The Dance Party & Milan Kundera

Friends,

The incredibly loud neighbors are at it again this afternoon with the jacked up volume of their shitty music. There is an apartment between us and I can understand the lyrics from where I'm sitting (it is near the door, so this does skew things a little).

Usually, it's some random world dance party shit, like house music from an eastern European discotheque where people with thick accents, unbuttoned shirts, heavy gold chains and tight white slacks dance around...like Al Pacino's Scarface via Poland.

But just a second ago, they were playing Don't Speak by No Doubt. That's a song I'd love to do karaoke, but only if I could get myself to sound achingly earnest to pull it off. Chest beating and the whole lot. Now though, I wonder what the hell are they doing in there with this loud fucking music all the time? When I was an angsty, zitty teen I used to listen to Tool at volumes that loud because I was just so hormonally angry and my stupid, stupid dad...but not this kind of music.

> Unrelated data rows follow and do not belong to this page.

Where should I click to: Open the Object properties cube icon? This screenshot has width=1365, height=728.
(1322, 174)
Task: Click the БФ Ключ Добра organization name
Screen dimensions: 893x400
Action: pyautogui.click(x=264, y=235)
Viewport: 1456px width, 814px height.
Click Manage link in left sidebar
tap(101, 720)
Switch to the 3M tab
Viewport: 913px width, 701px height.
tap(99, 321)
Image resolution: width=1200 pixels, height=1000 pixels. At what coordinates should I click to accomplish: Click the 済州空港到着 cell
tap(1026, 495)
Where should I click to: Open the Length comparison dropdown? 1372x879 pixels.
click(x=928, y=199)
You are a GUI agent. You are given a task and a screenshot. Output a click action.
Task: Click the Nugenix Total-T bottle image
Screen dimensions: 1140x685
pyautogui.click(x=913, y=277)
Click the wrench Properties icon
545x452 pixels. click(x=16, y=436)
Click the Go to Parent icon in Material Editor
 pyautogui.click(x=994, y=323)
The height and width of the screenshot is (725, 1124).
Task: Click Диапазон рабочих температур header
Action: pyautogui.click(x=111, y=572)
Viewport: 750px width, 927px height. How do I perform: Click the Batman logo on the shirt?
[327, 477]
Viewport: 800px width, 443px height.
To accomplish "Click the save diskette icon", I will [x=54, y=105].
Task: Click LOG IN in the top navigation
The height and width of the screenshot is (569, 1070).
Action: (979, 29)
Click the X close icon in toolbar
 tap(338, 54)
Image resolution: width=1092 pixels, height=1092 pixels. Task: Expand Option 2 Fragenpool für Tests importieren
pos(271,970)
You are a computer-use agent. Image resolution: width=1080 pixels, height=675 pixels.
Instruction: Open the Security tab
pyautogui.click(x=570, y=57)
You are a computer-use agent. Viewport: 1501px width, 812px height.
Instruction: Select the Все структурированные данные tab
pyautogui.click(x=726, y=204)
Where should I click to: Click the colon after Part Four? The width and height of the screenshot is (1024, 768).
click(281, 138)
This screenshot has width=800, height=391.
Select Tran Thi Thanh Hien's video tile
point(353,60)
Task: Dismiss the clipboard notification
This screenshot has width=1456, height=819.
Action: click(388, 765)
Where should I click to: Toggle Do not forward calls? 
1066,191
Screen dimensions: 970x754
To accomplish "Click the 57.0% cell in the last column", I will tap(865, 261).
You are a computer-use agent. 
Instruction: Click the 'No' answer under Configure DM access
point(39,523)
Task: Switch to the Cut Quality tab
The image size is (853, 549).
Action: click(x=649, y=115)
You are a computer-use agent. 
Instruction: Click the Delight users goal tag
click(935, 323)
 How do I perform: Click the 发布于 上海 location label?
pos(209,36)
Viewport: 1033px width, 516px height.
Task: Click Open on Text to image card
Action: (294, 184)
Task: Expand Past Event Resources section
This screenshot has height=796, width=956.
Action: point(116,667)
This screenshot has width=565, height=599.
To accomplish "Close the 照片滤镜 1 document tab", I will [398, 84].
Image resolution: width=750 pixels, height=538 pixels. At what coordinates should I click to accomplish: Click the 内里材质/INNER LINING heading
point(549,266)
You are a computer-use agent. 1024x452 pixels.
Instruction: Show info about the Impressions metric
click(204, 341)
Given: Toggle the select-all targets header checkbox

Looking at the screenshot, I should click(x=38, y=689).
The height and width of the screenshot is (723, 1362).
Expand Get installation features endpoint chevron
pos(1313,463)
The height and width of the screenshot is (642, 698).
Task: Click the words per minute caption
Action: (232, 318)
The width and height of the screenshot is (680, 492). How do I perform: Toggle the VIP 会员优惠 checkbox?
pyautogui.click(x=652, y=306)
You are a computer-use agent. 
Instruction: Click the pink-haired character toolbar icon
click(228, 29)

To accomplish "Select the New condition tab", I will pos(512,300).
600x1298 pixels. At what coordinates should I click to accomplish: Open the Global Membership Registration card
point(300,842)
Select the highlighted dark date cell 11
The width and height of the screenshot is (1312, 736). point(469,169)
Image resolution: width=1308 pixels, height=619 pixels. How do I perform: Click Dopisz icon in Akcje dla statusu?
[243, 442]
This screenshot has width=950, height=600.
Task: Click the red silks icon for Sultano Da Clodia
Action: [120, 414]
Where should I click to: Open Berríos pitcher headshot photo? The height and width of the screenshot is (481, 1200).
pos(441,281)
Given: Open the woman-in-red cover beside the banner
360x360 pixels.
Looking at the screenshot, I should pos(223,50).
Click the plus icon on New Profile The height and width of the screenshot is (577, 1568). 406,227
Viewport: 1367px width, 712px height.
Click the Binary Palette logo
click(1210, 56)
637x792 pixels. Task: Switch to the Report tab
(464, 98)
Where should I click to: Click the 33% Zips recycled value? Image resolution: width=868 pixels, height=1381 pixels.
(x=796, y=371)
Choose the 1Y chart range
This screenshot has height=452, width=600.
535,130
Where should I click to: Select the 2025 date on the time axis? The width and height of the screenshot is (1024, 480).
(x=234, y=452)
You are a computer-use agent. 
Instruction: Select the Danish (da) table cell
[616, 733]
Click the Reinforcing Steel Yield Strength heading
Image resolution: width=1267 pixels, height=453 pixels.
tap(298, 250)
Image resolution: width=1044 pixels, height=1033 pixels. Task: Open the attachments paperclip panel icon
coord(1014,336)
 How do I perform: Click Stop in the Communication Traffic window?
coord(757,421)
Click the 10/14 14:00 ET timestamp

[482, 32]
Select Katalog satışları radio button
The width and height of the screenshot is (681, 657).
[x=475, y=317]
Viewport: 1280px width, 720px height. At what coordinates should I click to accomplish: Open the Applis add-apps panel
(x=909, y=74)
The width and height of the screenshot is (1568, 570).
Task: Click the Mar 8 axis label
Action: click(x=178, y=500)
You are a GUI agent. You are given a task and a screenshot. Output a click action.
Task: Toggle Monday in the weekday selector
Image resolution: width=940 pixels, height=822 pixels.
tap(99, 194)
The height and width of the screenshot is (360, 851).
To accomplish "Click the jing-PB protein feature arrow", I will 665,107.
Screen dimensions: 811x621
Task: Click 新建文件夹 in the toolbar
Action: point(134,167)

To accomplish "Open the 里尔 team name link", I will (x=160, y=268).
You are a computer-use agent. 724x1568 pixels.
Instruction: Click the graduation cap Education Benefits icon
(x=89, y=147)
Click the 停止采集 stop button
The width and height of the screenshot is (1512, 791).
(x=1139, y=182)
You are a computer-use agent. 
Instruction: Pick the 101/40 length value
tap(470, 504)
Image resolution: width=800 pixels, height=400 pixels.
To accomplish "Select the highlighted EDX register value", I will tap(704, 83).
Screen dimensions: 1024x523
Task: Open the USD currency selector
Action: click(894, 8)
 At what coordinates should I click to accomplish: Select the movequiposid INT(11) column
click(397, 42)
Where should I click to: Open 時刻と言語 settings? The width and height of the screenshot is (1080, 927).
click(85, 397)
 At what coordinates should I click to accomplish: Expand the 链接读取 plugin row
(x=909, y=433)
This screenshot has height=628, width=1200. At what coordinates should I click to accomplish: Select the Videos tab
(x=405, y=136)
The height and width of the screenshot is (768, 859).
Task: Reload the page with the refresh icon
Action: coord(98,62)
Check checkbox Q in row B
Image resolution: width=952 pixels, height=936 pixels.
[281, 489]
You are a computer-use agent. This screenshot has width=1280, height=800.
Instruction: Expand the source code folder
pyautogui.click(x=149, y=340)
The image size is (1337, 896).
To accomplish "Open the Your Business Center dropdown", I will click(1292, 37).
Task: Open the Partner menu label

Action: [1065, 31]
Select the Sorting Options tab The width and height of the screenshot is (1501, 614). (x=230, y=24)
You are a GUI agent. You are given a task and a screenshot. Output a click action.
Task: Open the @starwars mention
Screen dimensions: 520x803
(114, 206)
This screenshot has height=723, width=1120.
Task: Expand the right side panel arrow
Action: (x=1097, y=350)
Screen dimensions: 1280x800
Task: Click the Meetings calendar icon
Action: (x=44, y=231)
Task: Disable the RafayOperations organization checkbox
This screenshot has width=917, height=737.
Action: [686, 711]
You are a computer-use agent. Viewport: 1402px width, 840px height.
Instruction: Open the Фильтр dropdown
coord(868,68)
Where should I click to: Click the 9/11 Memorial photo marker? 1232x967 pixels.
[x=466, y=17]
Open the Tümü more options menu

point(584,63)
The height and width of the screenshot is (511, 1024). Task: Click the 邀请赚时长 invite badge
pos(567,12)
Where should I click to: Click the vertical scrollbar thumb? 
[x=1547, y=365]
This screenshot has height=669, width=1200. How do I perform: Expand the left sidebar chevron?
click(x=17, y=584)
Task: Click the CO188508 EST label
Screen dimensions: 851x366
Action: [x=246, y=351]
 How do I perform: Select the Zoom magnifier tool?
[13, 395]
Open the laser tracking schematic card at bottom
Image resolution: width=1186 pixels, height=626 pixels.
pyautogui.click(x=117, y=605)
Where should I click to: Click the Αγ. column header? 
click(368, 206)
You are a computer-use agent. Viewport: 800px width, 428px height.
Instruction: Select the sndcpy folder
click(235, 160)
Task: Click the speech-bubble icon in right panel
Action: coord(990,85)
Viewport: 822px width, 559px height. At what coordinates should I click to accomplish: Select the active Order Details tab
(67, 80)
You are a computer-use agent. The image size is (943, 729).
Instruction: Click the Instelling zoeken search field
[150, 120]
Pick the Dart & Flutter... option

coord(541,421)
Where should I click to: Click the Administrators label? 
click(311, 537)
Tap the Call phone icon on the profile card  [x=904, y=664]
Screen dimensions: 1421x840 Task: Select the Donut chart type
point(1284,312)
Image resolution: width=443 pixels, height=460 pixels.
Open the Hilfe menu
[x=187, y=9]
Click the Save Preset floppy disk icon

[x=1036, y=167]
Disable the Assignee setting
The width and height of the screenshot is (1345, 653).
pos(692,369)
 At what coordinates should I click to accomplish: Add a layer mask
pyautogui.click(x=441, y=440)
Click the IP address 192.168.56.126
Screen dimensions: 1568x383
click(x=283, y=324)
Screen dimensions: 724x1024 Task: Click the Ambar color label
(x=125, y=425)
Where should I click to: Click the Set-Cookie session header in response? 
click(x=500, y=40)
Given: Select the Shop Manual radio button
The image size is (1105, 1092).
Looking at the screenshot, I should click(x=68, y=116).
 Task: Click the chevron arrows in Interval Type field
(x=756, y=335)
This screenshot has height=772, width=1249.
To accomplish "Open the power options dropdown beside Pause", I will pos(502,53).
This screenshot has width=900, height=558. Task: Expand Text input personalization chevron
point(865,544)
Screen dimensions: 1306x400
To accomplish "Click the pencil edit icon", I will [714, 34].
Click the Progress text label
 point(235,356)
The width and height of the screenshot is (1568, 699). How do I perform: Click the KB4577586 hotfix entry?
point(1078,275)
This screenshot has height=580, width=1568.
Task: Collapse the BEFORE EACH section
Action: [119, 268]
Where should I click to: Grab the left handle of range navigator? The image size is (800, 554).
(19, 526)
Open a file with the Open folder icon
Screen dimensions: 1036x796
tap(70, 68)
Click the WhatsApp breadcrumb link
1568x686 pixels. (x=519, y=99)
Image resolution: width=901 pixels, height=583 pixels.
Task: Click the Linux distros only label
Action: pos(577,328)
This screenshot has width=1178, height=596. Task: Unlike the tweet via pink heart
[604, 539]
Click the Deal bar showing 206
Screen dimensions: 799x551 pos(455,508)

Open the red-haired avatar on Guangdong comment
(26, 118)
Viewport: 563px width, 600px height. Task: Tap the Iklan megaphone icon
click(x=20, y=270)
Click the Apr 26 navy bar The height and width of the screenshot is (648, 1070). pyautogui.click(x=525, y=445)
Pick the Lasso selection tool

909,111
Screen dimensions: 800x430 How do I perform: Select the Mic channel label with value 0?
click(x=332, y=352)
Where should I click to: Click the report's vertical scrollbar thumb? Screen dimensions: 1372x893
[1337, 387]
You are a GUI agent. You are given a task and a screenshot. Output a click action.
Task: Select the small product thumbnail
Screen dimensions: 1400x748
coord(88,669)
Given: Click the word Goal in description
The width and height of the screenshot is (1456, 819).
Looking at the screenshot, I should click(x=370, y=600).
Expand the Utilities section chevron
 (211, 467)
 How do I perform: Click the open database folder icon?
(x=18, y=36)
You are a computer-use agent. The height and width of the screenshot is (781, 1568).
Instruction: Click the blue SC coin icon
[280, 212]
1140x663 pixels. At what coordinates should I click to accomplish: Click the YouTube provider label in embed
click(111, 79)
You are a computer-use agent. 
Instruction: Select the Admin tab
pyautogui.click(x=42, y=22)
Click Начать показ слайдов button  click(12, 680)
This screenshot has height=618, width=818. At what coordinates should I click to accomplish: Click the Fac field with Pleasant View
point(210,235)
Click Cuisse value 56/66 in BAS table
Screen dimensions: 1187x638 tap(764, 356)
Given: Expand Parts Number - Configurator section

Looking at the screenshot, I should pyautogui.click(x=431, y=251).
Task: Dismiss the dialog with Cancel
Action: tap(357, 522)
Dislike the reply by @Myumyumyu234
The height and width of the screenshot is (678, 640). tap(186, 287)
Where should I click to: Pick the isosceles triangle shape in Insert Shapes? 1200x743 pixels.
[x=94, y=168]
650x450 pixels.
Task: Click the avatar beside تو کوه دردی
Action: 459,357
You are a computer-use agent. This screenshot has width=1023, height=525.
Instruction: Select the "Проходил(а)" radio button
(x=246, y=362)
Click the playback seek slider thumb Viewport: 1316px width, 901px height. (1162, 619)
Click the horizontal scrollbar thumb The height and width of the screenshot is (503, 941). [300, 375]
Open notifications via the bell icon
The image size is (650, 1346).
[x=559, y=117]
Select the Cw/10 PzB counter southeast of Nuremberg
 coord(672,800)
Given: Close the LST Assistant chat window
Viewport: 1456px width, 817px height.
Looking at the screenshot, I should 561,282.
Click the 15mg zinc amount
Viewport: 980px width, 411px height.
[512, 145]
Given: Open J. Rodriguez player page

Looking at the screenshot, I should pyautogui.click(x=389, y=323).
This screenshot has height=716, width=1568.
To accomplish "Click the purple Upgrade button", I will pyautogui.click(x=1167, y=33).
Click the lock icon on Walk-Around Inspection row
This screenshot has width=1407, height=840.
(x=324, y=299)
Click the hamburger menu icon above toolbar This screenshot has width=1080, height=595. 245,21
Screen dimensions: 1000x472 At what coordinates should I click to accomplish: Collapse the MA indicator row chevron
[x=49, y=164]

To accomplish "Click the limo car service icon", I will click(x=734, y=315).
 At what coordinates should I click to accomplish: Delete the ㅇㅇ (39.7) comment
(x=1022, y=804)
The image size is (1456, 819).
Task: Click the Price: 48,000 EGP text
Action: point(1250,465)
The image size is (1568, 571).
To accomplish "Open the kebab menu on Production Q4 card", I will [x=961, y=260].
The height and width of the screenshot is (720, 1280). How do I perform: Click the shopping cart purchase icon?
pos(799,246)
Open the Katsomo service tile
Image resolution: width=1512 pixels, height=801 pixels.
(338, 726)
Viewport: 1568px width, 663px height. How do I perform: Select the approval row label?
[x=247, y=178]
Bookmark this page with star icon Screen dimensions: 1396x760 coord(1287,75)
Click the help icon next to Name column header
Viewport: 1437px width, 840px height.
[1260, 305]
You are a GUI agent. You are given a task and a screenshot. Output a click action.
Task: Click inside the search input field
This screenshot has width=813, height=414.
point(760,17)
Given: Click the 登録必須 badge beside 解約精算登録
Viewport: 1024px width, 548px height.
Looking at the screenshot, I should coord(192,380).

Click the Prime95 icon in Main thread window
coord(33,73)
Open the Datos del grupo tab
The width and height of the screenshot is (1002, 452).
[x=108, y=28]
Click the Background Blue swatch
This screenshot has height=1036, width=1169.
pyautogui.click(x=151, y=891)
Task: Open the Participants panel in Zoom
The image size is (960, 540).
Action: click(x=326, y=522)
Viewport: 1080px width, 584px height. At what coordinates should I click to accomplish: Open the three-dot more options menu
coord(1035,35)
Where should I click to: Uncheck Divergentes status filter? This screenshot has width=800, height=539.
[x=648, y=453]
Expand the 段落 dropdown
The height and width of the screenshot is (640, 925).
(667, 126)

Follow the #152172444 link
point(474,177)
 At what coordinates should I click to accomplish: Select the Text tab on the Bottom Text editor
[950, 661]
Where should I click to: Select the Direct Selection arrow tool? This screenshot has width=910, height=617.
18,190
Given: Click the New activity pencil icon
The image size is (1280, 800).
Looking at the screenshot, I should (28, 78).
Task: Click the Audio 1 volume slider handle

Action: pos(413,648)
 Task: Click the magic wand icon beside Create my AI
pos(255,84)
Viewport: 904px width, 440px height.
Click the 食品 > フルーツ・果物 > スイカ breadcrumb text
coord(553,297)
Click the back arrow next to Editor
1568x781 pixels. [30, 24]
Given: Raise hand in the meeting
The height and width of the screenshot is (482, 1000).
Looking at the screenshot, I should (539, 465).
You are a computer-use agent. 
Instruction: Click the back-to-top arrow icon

Right now, it sounds something like Kelly Clarkson or one of those identity-less pop-40 girls...angsty googan (you know, girls with the bad blond hair dye, the fake tan, the big dopey sunglasses, the ugz boots where they shuffle their feet like their ankles are chained...that's a googan).

* * *

As for Milan Kundera, while I think it would be pretty interesting to run into him at an eastern European discotheque whilst he's grinding on some Baltic piece of jailbait, and him decked out in his Miami-Vice best, I decided that's what I'm going to write the critical piece about for my PhD stuff. It'll be expanding on a little something I did for Diana back in her contemporary prose class, comparing the Brechtian "alienation effect" in theater to the the authorial intrusion and magical realism in The Book of Laughter and Forgetting, though it will require ample expansion, it's probably the best thing I got that could be expanded with research. So, I have a question for ya'll, do you know of any interview or places where Kundera spoke about writing The Book of Laughter and Forgetting? In the Art of the Novel, he speaks about TBoLaF briefly, but not too much if I remember right, so have any of you...oh, who am I kidding...Diana, have you found any Kundera interviews where he talks about TBoLaF? I'll be doing some research, but I thought maybe there "someone" knew something right off the top of her head.


viva el mustache

1 comment:

Diana said...

I can't think of any. I don't think he does many interviews; I think he's pretty reclusive. But I want to hear about whatever you come across. I'm excited about this paper!